De los errores del naturalismo provienen las perniciosas conclusiones que el positivismo afirma: que al deberse las normas del matrimonio a la voluntad de los hombres, pueden ser establecidas, abrogadas y modificadas por esa misma voluntad, cambiantes en el tiempo. O que la capacidad generativa de los hombres es aquello verdaderamente sagrado, y se extiende más y por fuera del propio matrimonio, igualando el amancebamiento al honesto connubio, e inventando todo tipo de variantes del auténtico matrimonio (el de prueba o temporal, la unión libre que excluye la fidelidad, aquel que excluye la generación por mutuo acuerdo, y otras parodias semejantes del verdadero matrimonio), pretendiendo además, que las leyes sanciones tales monstruosidades (CC, 19).
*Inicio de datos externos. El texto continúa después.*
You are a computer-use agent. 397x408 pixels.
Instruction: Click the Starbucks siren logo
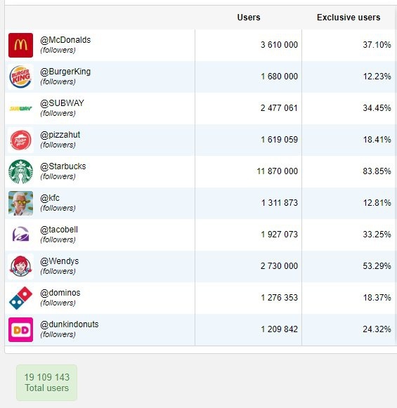(x=20, y=172)
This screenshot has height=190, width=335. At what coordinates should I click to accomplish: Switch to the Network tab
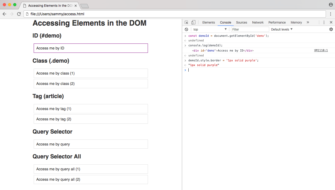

Matrimonio es tanto contrato como sacramento, pues es pacto entre hombre y mujer creado por Dios y sancionado por el mismo Cristo; imposible es, pues, despojar de su sacralidad al matrimonio sin pervertir su naturaleza y obrar contra Dios, que providencialmente ha dispuesto todo en su máxima perfección (AD, 11 y 13). El matrimonio es “vínculo de unión suma con que se ligan entre sí el marido y la mujer” (AD, 11), es decir, contrato; pero además “es signo sagrado y eficiente de Gracia, e imagen de la unión mística de Cristo y su Iglesia”, es decir, sacramento. Por tanto, entre cristianos todo matrimonio válido es en sí contrato y sacramento, y tratar de separar ambos es imposible (AD, 11). Por tanto, aquellos católicos que por motivos ideológicos o prácticos contraen únicamente matrimonio civil, rechazando o al menos difiriendo el sacramental, eligen una opción inaceptable para la Iglesia, y no pueden ser admitidos a sacramentos. Es cierto que al buscar el reconocimiento público del estado, dichas parejas muestran su disposición a asumir los derechos y obligaciones del estado conyugal, y no se pueden equiparar a otras uniones, pero para restablecer la coherencia entre su fe y su estilo de vida, la acción pastoral se encaminará a hacerles entender que deben regularizar canónicamente su situación (FC, 82).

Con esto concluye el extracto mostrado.